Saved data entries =
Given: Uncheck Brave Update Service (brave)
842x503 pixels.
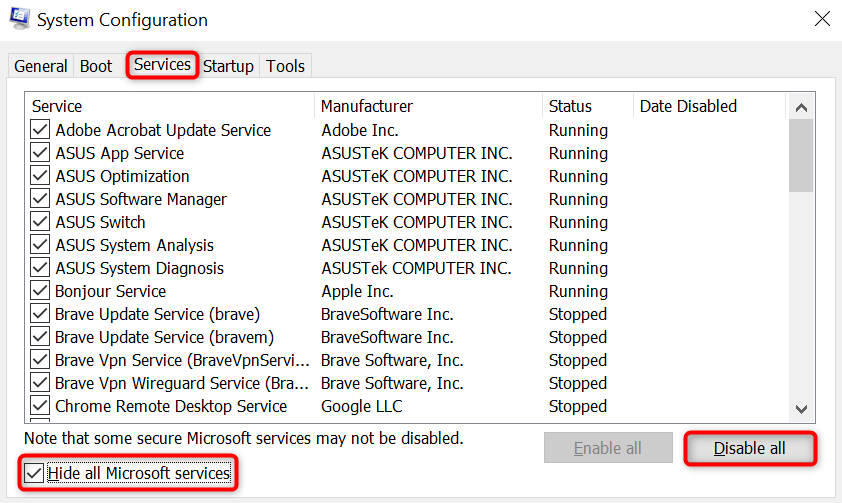Looking at the screenshot, I should click(x=40, y=314).
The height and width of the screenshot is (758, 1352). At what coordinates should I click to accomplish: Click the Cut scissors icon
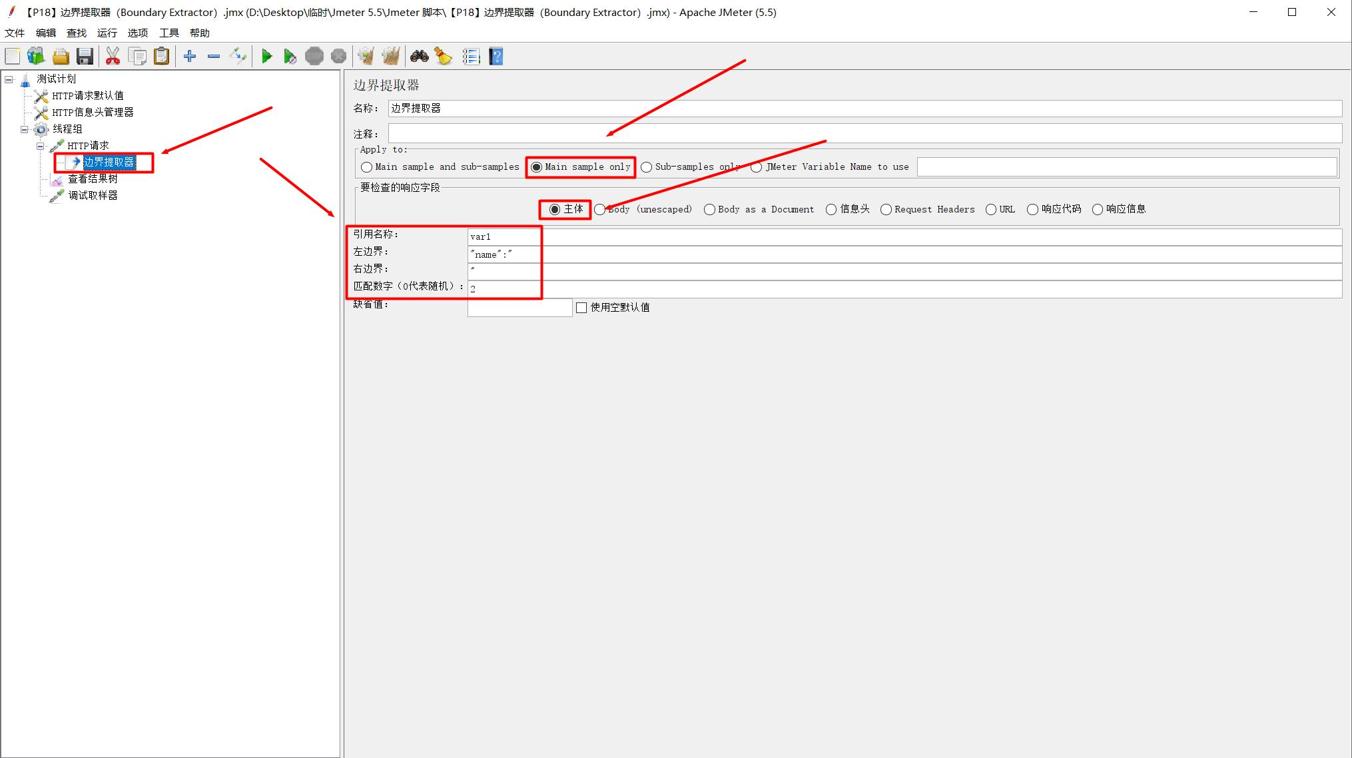point(112,57)
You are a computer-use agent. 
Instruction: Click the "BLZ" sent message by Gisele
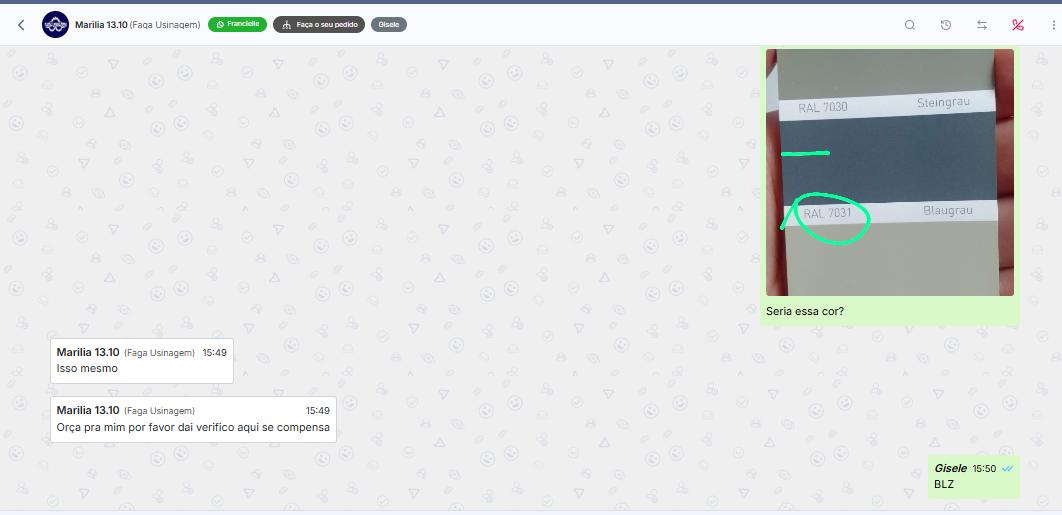pos(944,484)
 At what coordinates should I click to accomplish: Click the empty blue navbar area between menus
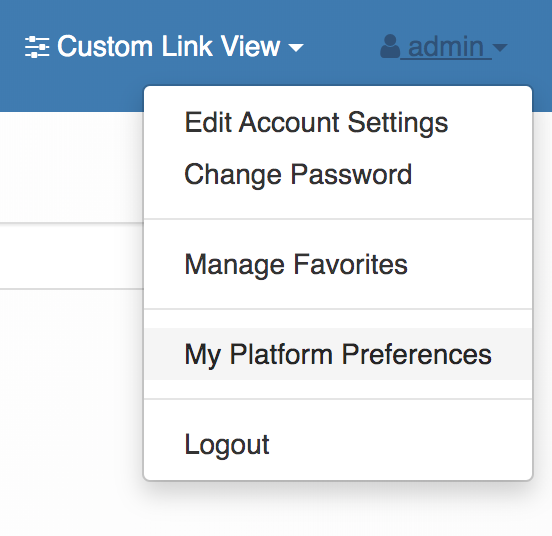tap(341, 46)
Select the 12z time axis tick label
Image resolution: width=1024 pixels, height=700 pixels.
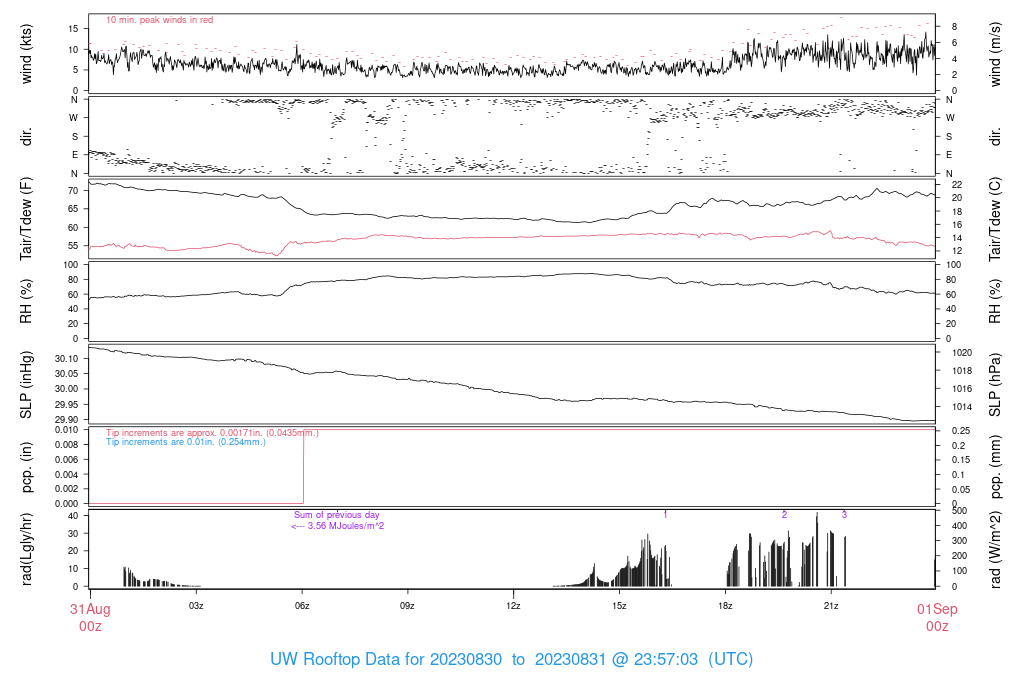pos(513,606)
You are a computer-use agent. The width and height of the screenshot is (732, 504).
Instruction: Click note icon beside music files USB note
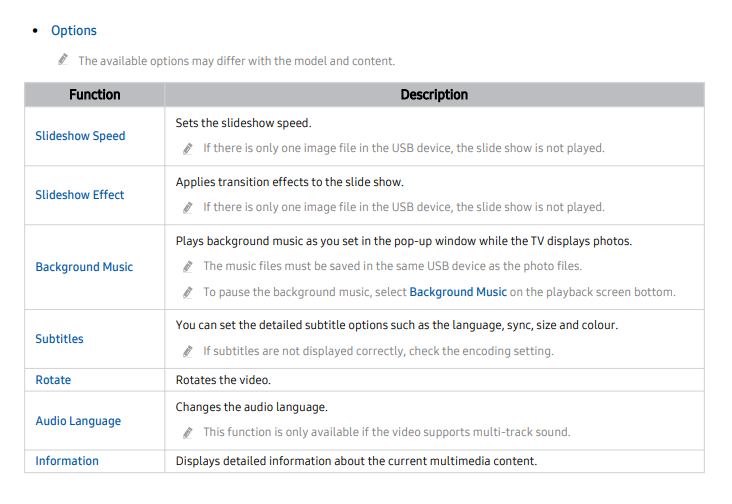point(188,266)
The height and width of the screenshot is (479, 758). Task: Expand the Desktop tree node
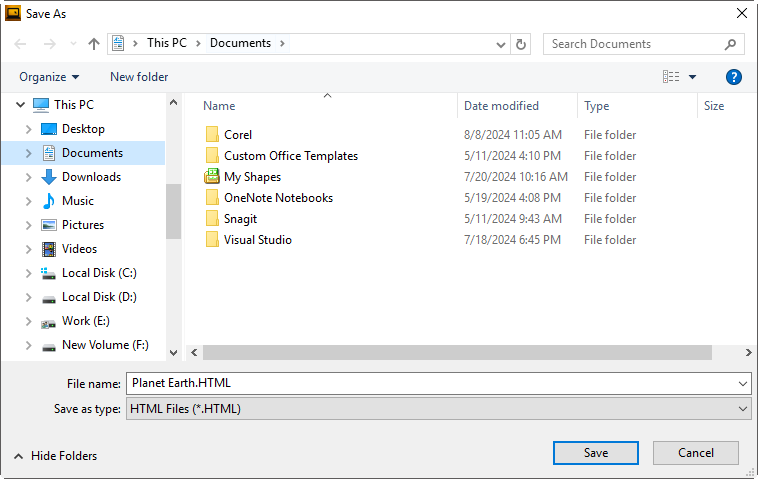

ACTIVITY = Could you reproduce every record above exactly, leaving out the pictures?

WRITTEN ANSWER =
Given: Uncheck Brave Update Service (brave)
842x503 pixels.
Looking at the screenshot, I should click(x=40, y=314).
The height and width of the screenshot is (758, 1352). At what coordinates should I click to accomplish: Click the Cut scissors icon
point(112,57)
You are a computer-use agent. 
Instruction: Click the "BLZ" sent message by Gisele
pos(944,484)
 At what coordinates should I click to accomplish: Click the empty blue navbar area between menus
tap(341, 46)
Select the 12z time axis tick label
Image resolution: width=1024 pixels, height=700 pixels.
pos(513,606)
You are a computer-use agent. The width and height of the screenshot is (732, 504).
Instruction: Click note icon beside music files USB note
point(188,266)
The height and width of the screenshot is (479, 758). Task: Expand the Desktop tree node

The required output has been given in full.